Publié dans Culture et confiture, Elucubrations by Pandore sur avril 14th, 2008

Effet VenturiLe débit d’un fluide à travers une canalisation est constant. Que la section diminue et sa vitesse augmente alors que, dans le même temps, sa pression diminue. Application bête et méchante du principe de la conservation de l’énergie, une augmentation de l’énergie cinétique est compensée par une diminution de l’énergie élastique.

La connaissance de ce principe vous permettra de briller en société. Jugez plutôt.

Vous pourrez renvoyer à ses études tout qui, se rengorgeant de connaître les secrets de la physique, étalera, avec force effets de manche et sourires condescendants au béotien que vous êtes, ses connaissances en mécanique des fluides. A la stupidité de son énoncé du théorème de Bernoulli - plus la section de la canalisation est petite, plus la vitesse et la pression du liquide y passant sont grandes - vous rétorquerez avec les mêmes air docte et sourire que le débit - défini comme le volume de liquide transitant à travers une surface en fonction du temps - est constant et que ce dernier étant le produit de la vitesse par la section, les 2 varient en sens inverse. Et d’achever l’impudent imprudent par un “en conséquence plus la section est grande, plus la vitesse est faible et la pression élevée et qu’il s’agit là d’un résultat peu intuitif. En effet nous pourrions nous attendre à ce que la pression augmente”. Si vous êtes un tantinet cynique, vous rajouterez - vous adjugeant ainsi oreilles et testicules de l’individu torée - qu’il ne s’agit pas, en l’espèce, du principe de Bernoulli; mais bien de l’effet Venturi.
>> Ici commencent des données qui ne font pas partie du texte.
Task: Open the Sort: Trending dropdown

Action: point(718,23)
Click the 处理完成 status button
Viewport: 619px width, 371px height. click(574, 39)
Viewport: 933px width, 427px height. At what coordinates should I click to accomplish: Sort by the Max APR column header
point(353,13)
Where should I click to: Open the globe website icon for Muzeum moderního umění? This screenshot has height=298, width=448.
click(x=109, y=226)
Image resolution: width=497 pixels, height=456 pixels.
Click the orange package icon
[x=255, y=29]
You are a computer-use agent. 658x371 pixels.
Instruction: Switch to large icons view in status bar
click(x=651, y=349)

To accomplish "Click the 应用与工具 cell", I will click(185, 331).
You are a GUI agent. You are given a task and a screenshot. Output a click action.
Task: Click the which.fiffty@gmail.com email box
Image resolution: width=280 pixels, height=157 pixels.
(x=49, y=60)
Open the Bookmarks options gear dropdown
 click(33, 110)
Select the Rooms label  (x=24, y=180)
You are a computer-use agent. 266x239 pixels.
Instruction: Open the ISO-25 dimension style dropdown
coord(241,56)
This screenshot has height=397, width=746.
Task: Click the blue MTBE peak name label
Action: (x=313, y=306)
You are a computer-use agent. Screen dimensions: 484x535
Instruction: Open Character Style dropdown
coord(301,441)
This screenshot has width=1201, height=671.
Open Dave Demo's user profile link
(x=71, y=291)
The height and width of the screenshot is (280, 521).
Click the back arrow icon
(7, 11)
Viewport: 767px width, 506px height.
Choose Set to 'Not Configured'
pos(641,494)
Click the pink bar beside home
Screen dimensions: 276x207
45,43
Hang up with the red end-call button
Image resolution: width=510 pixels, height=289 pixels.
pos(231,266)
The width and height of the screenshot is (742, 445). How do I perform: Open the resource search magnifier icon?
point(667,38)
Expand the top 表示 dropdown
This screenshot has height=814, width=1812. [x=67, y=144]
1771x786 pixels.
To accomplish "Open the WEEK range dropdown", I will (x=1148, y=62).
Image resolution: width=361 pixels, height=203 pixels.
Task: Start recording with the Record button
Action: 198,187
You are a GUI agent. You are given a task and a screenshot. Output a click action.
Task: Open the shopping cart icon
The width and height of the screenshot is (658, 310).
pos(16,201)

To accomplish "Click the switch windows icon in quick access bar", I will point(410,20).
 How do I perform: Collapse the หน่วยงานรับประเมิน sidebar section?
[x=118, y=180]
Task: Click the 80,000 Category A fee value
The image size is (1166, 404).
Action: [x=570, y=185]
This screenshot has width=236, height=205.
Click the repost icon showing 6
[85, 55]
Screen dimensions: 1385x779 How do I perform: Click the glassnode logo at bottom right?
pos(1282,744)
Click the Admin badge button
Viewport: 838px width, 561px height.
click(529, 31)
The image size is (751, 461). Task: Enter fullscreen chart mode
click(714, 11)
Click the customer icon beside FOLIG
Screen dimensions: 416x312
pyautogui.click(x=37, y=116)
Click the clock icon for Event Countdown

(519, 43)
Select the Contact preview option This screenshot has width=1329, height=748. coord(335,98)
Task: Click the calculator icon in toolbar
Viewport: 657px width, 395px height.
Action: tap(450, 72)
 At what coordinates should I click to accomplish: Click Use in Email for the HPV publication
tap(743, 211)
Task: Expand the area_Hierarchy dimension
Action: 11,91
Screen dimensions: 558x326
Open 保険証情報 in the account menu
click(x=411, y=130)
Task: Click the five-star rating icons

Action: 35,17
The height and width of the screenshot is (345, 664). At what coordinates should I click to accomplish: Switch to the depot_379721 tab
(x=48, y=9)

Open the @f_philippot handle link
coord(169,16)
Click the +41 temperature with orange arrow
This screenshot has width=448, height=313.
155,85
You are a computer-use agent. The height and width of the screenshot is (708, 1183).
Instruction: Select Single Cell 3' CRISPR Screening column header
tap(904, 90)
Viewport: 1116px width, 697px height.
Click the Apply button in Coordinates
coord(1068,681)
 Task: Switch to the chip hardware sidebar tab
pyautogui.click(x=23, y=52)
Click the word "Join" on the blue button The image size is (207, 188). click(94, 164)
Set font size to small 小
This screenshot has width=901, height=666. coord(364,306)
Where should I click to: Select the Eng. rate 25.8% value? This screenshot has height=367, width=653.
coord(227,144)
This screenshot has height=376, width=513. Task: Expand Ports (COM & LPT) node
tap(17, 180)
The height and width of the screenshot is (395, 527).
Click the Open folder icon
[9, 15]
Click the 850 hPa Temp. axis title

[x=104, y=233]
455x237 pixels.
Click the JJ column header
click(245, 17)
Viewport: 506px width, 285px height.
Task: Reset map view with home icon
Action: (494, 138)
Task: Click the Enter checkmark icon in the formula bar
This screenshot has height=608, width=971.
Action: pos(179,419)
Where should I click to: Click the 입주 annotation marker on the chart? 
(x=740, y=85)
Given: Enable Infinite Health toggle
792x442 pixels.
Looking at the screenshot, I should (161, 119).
Vous pourrez expliquer pourquoi votre perruque s’envola et vous dûtes revêtir - en plein été - l’horrible polar rose bonbon que - pleine de compassion et de prévoyance (elle a son bac, elle) - votre tante Irène vous offrit le jour de votre départ. Lorsque les particules d’air rencontrent un obstacle qu’elles ne peuvent contourner, elles le surpassent. Or, le débit est constant et la zone de circulation est plus petite, donc leur vitesse augmente et, comme l’accélération s’accompagne d’une dépression, l’air se refroidit. Il y a plus de vent au sommet d’une montagne qu’à sa base et il y fait plus froid.

Vous pourrez faire pièce aux fustigations de vos écologistes congénères qui ne manqueront pas de crier haro sur l’intrusion -nécessairement polluante - dont vous vous rendîtes coupable, uniquement mû par la prosaïque pulsion de dominer le monde et de jouir d’un panorama à couper le souffle; or même qu’il eût suffit que vous acceptassiez de consacrer quelques centimes de votre budget à l’achat d’une carte postale. Plus vous montez, plus la pression atmosphérique diminue… plus la température d’ébullition du Royco que vous proposiez, tant pour vous réchauffer qu’en récompense des efforts consentis avec force soupirs et suées, de déguster est basse… moins vous consommez le combustible nécessaire à l’obtention de cet état physique… moins vous rejetez de CO2… A moins que vous n’entreprîtes l’ascension lesté d’une soupe à l’oignon agrémentée de quelques pains à l’ail et que, par humanisme, vous décidâtes de rendre le paysage moins hostile en y semant quelques traces de votre passage.

Enfin, et ce n’est pas là le moindre des bénéfices induits par l’acquisition d’un tel savoir, vous vous endormirez un peu plus affranchi de la pire des servitudes: l’ignorance.